L’Egypte considère la chaîne satellitaire comme le porte-voix du Qatar, auquel elle reproche son soutien aux Frères musulmans alors que Doha dénonce ouvertement la répression contre les pro-Morsi.

« Il n’y a aucune justification à la détention de nos trois collègues. Les avoir gardés en détention 177 jours est une honte. Les condamner défie la logique, le bon sens et toute apparence de justice », a réagi la chaîne du petit émirat gazier après l’annonce du verdict.

Au total, 20 personnes comparaissaient dans cette affaire: 16 Egyptiens étaient accusés d’appartenance à une « organisation terroriste » -les Frères musulmans- et d’avoir cherché à « nuire à l’image de l’Egypte » et quatre étrangers d’avoir diffusé « de fausses nouvelles » en vue de soutenir la confrérie. Sur les neuf qui étaient détenus, outre MM. Fadel Fahmy, Greste et Baher, deux ont été acquittés et quatre autres ont écopé de sept ans.

A l’annonce du verdict, M. Fadel Fahmy s’est écrié « Ils vont payer pour ça, ils vont payer pour ça! Je le jure! ».

« Nous sommes dévastés, c’est dur de trouver les mots pour décrire ce que nous ressentons. Ce n’est vraiment pas ce que nous attendions, nous espérions un acquittement », a dit à l’AFP Andrew Greste, dont le frère avait auparavant travaillé pour la BBC et reçu plusieurs prix prestigieux. « Nous continuerons à nous battre pour sa libération », a-t-il ajouté.

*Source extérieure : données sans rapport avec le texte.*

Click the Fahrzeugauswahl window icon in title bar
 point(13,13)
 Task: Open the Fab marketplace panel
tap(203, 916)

Pas de grâce dans l’immédiat

Un responsable à la présidence égyptienne a indiqué à l’AFP qu’aucune grâce présidentielle ne pouvait intervenir avant qu’une cour d’appel n’ait statué sur l’affaire.

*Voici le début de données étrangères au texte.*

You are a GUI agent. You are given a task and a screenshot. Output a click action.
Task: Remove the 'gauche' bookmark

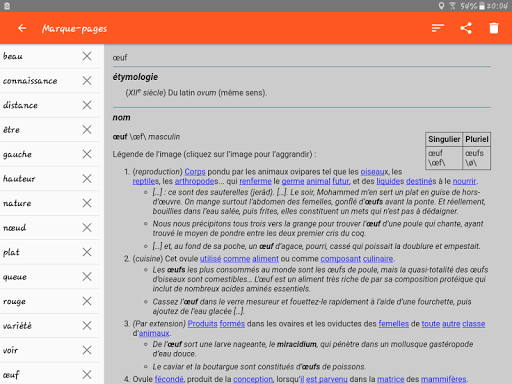(x=87, y=154)
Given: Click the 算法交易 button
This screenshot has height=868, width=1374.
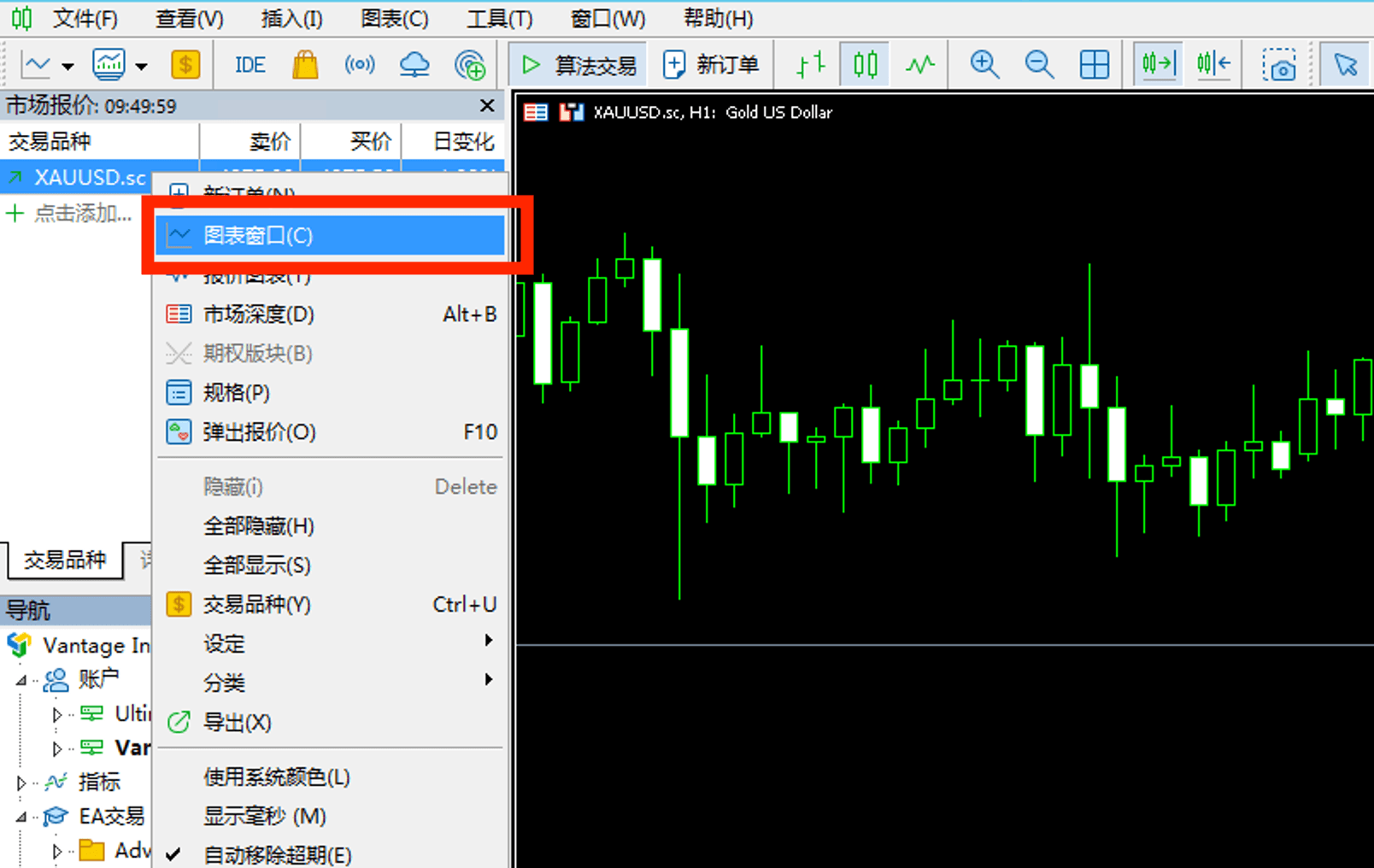Looking at the screenshot, I should pyautogui.click(x=579, y=65).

Chaabane Saïd, avocat de la défense, a dénoncé un verdict « politique ». « Il n’y a aucune preuve contre les accusés, tous les journalistes devraient désormais s’inquiéter: il n’y a pas de justice, c’est la politique qui fait loi », a-t-il lancé.

Ce verdict intervient sur fond de sanglante répression des pro-Morsi et deux semaines après l’élection à la présidence de l’ex-chef de l’armée Abdel Fattah al-Sissi avec 96,9% des suffrages. Ce maréchal à la retraite dirigeait déjà de facto le pays depuis qu’il a destitué et fait arrêter M. Morsi le 3 juillet 2013.

Depuis, soldats et policiers ont tué plus de 1.400 manifestants pro-Morsi, arrêté plus de 15.000 personnes, dont des centaines ont été condamnées à mort ou à la prison à perpétuité dans des procès expéditifs.

Alors qu’ils couvraient ces événements, MM. Greste et Fahmy avaient été arrêtés le 29 décembre dans une chambre d’hôtel du Caire transformée en bureau après une descente de police dans les locaux d’Al-Jazeera.

Les journalistes travaillaient sans l’accréditation obligatoire pour tous les médias.

En visite au Caire dimanche, le secrétaire d’Etat américain John Kerry avait appelé l’Egypte à préserver la liberté de la presse, estimant que la transition post-Morsi était à « un moment critique ».

Il y a près d’une semaine, un journaliste de l’antenne arabophone d’Al-Jazeera, Abdallah ElShamy, a en revanche été libéré pour raisons de santé, après près de cinq mois de grève de la faim pour dénoncer sa détention.